▸ **Supplied data**

■ ■ ■

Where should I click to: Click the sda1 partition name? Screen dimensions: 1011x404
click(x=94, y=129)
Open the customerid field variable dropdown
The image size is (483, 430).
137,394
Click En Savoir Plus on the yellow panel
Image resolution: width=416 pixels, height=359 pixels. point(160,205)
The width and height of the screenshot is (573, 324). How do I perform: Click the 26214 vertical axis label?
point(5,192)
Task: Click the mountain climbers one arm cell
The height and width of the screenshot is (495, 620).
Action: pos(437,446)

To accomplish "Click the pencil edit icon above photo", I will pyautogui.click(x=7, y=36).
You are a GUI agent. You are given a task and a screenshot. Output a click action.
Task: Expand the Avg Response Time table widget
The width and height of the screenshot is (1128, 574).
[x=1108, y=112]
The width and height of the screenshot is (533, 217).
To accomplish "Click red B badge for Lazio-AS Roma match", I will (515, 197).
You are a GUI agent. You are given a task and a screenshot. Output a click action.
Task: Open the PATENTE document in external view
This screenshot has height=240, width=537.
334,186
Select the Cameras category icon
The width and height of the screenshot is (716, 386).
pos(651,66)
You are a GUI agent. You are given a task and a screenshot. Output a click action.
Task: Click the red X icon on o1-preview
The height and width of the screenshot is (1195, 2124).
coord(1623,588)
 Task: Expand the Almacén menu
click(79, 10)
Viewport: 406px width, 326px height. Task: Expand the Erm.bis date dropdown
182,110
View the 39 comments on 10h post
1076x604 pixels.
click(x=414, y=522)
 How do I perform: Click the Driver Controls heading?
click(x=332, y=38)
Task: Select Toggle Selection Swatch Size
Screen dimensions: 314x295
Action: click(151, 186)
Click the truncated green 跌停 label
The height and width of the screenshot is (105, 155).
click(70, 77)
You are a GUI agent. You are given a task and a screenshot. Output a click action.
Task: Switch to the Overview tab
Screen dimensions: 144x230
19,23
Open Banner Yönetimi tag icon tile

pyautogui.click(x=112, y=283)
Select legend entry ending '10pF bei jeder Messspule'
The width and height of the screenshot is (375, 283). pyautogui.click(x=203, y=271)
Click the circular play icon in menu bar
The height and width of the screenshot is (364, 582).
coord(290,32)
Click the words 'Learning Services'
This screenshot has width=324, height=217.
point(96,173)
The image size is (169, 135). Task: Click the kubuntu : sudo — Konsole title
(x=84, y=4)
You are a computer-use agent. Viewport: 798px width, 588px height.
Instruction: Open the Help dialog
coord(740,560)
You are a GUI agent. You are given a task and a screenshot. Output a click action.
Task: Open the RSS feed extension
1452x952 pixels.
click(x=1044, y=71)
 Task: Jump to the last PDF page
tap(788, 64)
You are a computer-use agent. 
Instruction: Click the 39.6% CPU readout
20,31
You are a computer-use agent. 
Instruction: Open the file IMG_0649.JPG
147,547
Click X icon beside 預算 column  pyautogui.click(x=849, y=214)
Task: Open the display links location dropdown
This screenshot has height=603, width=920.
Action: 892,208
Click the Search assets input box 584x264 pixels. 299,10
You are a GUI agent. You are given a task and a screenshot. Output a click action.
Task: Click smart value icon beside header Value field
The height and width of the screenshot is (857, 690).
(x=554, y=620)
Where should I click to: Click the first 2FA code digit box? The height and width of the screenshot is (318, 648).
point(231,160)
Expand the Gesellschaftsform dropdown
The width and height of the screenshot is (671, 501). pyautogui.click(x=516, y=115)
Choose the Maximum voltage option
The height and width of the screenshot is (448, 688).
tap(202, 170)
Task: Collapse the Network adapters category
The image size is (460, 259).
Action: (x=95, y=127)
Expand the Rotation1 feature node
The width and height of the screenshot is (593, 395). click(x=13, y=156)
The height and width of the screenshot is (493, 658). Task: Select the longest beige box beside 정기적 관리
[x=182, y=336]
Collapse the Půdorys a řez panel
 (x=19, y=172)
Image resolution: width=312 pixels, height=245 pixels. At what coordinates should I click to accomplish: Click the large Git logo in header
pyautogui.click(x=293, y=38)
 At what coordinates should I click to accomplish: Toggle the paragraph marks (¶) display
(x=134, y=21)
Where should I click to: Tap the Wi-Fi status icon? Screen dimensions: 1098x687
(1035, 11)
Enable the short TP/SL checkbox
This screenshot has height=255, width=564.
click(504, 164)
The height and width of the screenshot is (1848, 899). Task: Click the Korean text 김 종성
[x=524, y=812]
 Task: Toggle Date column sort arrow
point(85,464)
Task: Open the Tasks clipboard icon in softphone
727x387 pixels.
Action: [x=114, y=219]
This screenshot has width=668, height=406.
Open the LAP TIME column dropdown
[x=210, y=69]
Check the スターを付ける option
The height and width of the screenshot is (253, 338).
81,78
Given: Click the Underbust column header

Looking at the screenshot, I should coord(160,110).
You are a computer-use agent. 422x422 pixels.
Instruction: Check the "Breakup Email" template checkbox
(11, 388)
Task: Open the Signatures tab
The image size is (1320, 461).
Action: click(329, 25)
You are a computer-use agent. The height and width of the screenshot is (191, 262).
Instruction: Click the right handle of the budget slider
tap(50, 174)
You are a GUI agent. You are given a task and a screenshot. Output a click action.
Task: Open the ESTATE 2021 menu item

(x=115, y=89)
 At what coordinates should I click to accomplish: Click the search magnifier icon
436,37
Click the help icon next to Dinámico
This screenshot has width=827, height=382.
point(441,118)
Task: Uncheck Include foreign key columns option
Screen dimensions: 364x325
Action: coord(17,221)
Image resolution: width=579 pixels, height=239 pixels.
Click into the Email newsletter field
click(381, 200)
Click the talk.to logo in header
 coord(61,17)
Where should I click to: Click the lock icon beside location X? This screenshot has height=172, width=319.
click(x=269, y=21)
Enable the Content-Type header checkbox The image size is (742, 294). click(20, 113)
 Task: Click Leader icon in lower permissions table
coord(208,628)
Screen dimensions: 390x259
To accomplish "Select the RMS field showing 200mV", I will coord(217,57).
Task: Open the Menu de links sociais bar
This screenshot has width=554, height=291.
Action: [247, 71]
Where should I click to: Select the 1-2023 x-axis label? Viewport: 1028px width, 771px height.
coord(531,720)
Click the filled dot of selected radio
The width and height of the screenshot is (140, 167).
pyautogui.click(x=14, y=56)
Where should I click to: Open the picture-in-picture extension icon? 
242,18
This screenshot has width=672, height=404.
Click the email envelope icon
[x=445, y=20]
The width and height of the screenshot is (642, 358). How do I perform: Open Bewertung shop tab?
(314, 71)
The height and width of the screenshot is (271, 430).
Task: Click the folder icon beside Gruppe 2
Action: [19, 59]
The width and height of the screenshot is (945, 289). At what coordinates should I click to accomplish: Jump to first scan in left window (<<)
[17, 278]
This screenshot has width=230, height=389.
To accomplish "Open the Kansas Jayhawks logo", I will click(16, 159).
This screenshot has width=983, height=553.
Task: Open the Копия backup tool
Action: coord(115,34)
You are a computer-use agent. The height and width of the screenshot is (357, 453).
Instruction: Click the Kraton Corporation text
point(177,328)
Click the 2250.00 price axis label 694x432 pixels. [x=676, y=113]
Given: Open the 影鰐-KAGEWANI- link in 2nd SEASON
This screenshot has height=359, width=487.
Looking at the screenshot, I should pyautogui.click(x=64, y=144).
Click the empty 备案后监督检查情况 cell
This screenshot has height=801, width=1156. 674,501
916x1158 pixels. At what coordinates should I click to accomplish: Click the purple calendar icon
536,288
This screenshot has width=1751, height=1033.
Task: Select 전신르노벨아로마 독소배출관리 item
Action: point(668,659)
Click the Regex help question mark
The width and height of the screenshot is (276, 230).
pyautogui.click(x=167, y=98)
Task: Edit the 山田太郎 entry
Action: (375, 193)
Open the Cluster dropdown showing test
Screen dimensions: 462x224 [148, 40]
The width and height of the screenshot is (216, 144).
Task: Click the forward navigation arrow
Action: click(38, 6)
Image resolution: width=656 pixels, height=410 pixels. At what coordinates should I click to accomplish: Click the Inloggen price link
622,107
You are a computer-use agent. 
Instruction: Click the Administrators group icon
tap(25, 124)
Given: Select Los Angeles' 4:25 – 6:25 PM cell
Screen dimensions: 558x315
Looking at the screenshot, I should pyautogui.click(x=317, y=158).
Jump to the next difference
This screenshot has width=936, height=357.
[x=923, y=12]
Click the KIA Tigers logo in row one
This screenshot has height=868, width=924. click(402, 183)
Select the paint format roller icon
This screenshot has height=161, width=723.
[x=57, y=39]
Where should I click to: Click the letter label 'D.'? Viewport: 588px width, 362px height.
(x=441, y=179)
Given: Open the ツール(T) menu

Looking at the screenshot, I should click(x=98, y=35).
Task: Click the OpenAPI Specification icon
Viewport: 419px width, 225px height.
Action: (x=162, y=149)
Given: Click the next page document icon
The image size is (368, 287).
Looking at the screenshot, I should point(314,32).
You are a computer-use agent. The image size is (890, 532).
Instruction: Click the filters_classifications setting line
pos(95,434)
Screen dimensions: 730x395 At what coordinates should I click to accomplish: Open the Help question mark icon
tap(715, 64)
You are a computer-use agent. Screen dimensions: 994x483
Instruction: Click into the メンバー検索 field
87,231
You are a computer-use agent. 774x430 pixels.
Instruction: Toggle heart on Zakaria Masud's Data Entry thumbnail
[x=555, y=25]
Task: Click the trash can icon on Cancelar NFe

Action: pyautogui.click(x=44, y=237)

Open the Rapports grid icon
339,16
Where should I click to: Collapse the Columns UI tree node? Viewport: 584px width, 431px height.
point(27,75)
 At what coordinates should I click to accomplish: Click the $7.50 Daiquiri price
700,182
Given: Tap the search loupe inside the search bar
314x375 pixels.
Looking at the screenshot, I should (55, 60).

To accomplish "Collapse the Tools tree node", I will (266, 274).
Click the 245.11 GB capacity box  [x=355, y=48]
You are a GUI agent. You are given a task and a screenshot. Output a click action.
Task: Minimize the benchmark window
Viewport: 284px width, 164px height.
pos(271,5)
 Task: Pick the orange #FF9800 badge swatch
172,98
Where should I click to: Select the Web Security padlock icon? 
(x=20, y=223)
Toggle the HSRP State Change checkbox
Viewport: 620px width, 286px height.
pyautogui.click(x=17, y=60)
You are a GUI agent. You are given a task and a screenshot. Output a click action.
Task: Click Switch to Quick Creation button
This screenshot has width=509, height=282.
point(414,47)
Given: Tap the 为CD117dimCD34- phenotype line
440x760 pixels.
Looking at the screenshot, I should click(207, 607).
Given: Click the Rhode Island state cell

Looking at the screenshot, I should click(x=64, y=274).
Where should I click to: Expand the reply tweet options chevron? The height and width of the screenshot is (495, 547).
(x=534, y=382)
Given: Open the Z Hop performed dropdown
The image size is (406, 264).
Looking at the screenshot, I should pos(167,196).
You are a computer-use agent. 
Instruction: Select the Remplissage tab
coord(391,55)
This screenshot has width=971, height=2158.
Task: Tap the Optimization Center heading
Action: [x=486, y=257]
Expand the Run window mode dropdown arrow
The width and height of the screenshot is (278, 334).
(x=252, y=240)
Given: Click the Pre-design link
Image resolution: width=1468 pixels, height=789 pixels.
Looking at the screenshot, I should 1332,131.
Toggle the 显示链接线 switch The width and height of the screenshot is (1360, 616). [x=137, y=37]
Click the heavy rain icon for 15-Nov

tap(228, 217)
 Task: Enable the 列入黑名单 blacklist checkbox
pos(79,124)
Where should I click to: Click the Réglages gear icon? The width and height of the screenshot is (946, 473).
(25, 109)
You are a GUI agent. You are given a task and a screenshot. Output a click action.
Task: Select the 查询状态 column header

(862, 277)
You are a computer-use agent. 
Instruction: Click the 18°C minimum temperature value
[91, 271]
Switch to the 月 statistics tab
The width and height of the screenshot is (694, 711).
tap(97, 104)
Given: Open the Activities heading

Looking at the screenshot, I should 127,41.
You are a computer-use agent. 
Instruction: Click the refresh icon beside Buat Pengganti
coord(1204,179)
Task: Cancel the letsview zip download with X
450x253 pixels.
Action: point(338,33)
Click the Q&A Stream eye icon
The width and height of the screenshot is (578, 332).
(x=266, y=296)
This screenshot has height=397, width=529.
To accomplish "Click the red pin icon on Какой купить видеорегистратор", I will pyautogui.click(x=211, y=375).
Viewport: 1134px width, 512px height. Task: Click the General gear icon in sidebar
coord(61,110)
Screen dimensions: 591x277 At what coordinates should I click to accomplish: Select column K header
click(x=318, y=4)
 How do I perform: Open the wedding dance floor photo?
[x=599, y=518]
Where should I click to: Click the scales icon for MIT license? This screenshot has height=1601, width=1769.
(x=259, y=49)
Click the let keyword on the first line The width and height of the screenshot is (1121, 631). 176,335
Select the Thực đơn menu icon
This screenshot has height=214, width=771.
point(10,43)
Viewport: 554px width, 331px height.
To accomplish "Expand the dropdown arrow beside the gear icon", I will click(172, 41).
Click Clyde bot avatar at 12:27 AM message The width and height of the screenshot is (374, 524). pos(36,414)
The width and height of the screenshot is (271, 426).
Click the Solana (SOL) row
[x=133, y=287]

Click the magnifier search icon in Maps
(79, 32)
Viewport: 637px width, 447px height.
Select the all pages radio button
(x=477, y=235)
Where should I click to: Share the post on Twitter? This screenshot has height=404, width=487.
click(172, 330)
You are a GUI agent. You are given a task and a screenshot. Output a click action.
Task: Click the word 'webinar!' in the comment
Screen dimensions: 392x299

■ ■ ■

▸ **Activity**
Out of the data above, give again only the lines starting at the one holding "Task: Open the PATENTE" and ending at the one holding "Task: Switch to the Overview tab", unchanged.

▸ **Solved problem**
Task: Open the PATENTE document in external view
This screenshot has height=240, width=537.
334,186
Select the Cameras category icon
The width and height of the screenshot is (716, 386).
pos(651,66)
You are a GUI agent. You are given a task and a screenshot. Output a click action.
Task: Click the red X icon on o1-preview
The height and width of the screenshot is (1195, 2124).
coord(1623,588)
 Task: Expand the Almacén menu
click(79, 10)
Viewport: 406px width, 326px height. Task: Expand the Erm.bis date dropdown
182,110
View the 39 comments on 10h post
1076x604 pixels.
click(x=414, y=522)
 How do I perform: Click the Driver Controls heading?
click(x=332, y=38)
Task: Select Toggle Selection Swatch Size
Screen dimensions: 314x295
Action: click(151, 186)
Click the truncated green 跌停 label
The height and width of the screenshot is (105, 155).
click(70, 77)
You are a GUI agent. You are given a task and a screenshot. Output a click action.
Task: Switch to the Overview tab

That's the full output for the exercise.